I am glad to hear no one is stressing out over the fact a gamma ray burst from space may kill us all in the next few weeks. I know I am certainly not lying awake nights sleepless at the thought of being irradiated into a quivering glob of jelly-like substance at any moment and nor should you.

“What’s a gamma ray burst?” you ask. “What’s this about jelly?”

A gamma ray burst is a massive explosion of radiation that is sometimes released when a star goes boom. And, hey, fun fact: Guess what a nearby star, Betelgeuse, is about to do?

There is no guarantee Betelgeuse will generate gamma radiation when it goes supernova or, if it does, odds are it will not release enough radiation to do life on Earth much damage. But I have seen far too many disasters movies to rule the possibility out entirely.

If a gamma burst zaps the Earth your lot in life is directly related to what side of the planet you happen to be on when it hits. If you are on the side that takes the direct hit, the good news is you won’t have to worry about your mortgage payment anymore.

It will happen fast, too.

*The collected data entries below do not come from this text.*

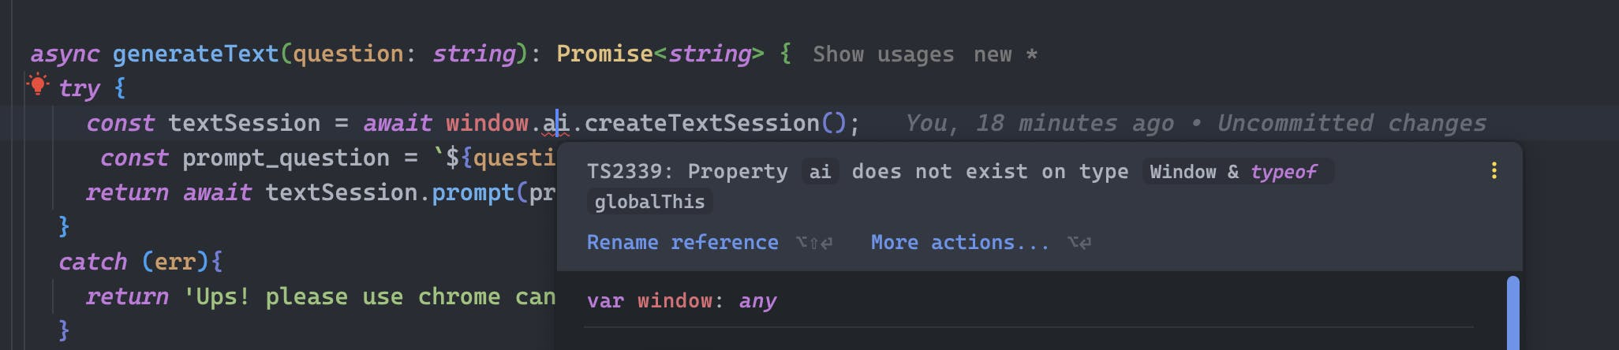1619x350 pixels.
Task: Click the "var window: any" declaration in the popup
Action: coord(682,300)
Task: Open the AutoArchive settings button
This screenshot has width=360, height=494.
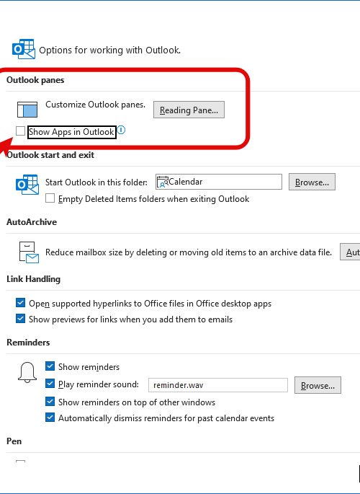Action: tap(350, 252)
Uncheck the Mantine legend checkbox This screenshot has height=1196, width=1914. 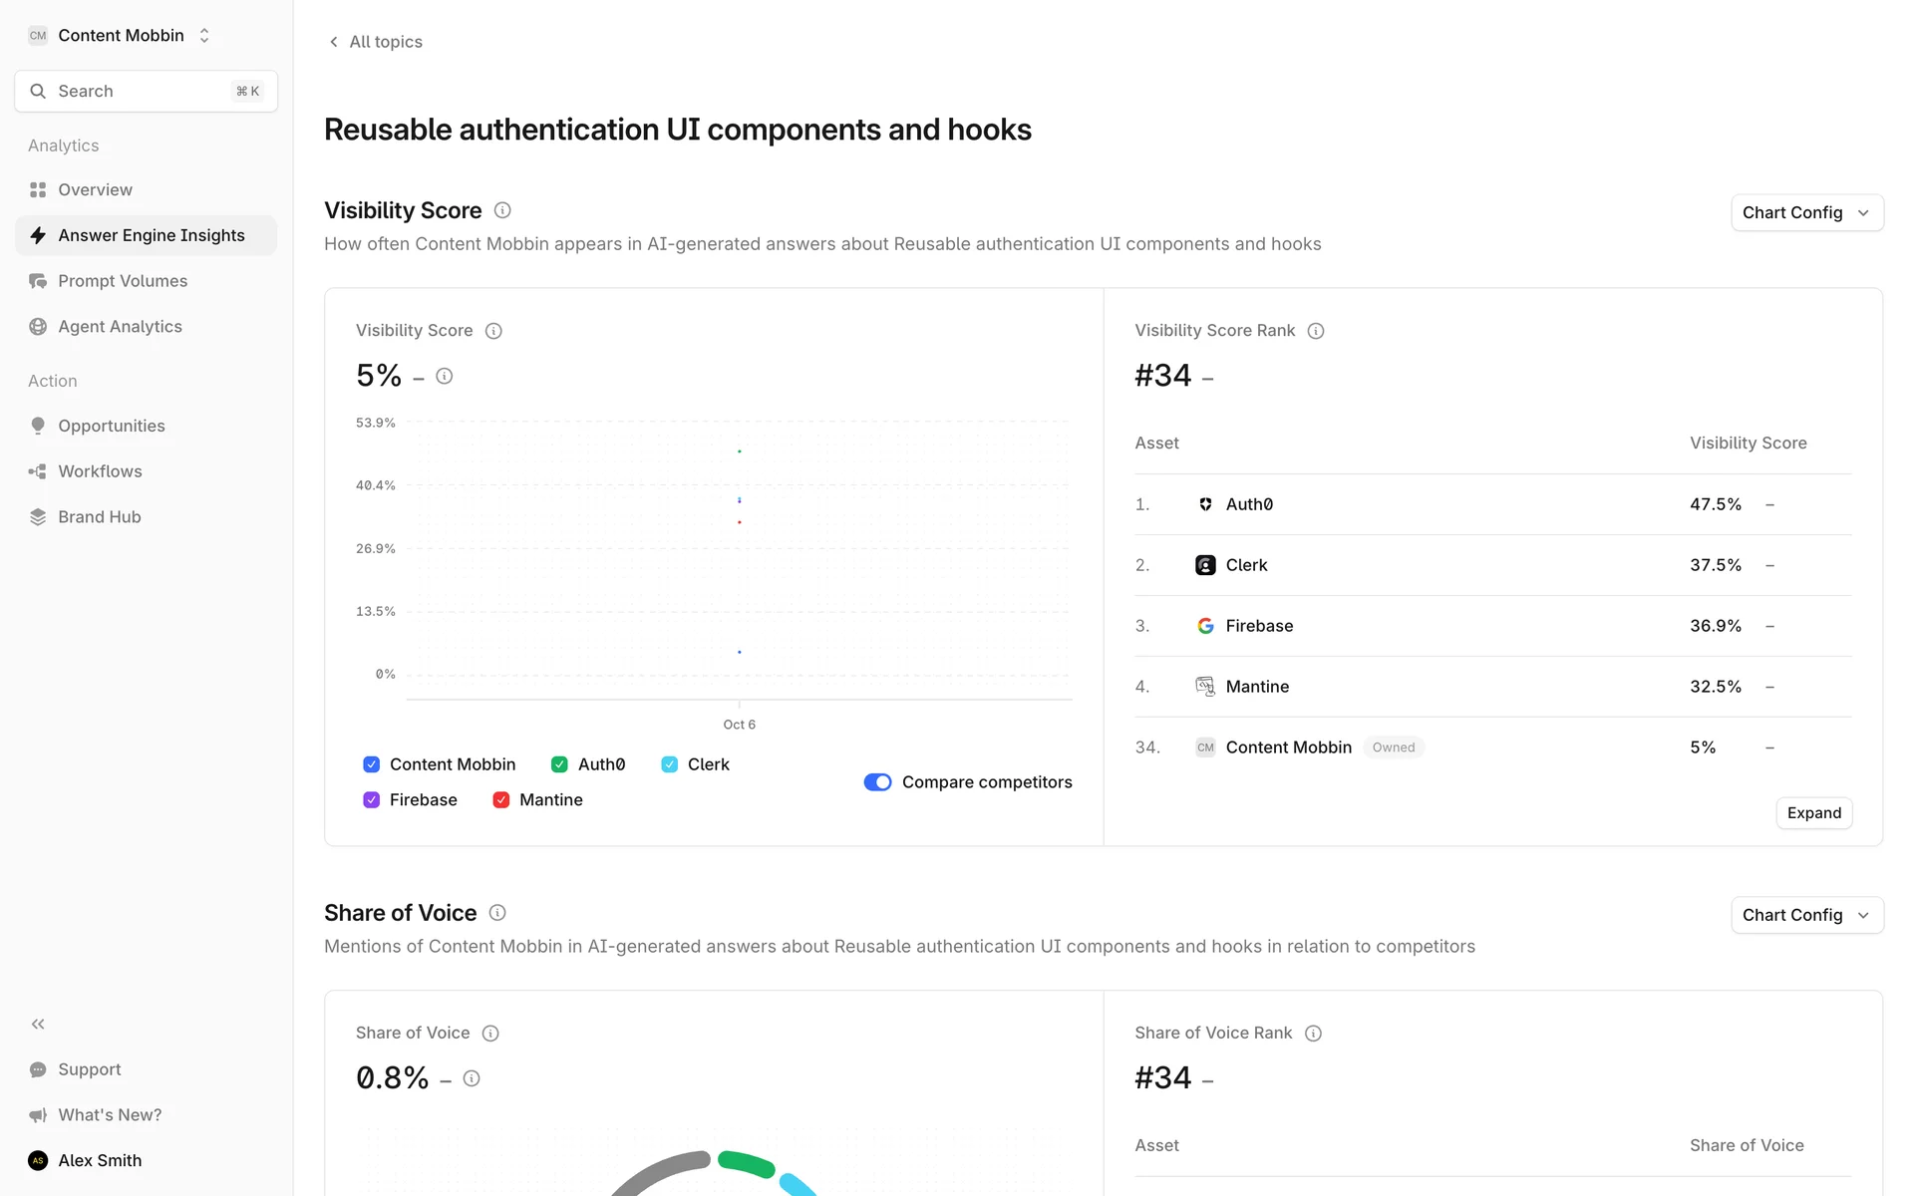501,800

One moment there you are waiting in line at the Burger King drive through idly wondering why, if God is all powerful and God is all benevolent, He allows Adam Sandler to secure funds for yet another movie, and the next moment you are a quivering mound of irradiated glop on the floorboard of your car.

Leading physicians agree that being transformed into a glob of anything, quivering or not, is what they call in medical circles “a bad thing.” Not only is “amorphous glob” a less than flattering look for the average hominoid, but on top of that, you will be dead.

Okay, I admit, I might have exaggerated a bit on the glob-end of things, but not the dead part. Gamma rays don’t melt you so much as they scramble your DNA until your various and sundry bodily functions stop doing just that – functioning.

You’re only hope for continued survival is to be on the opposite side of the planet from the direct impact. In this event, you may have to go through life looking like an extra in one of those cheap, post-apocalyptic movies where hordes of hideously disfigured mutants survive in deserts even though there doesn’t appear to be enough food around to keep your average hamster going much less a colony of people who, in addition to routinely killing their fellow man, apparently spend their time lifting weights, fashioning various leather gear and fabricating all sorts of weaponized cars, trucks and motorcycles.

But I digress.

There is a theory going around that gamma ray bursts may be the reason we don’t hear from aliens. The aliens have been zapped like flies in a fly zapper. This isn’t a bunch of conspiracy theory, a-UFO-took-my-baby yahoos saying this, either. They are card carrying astrophysicists, complete with pocket protectors and subscriptions to Nerd Quarterly magazine. They estimate fourteen solar systems are irradiated every day by Gamma Bursts. That’s a lot of fried aliens.

In summation, the odds are in our favor that, when Betelgeuse goes supernova, we Earthlings will be in for quite a light show, but nothing more. If the worst happens and we get blasted with gamma rays, there is a bright side, too: At least Adam Sandler will stop making those godawful movies.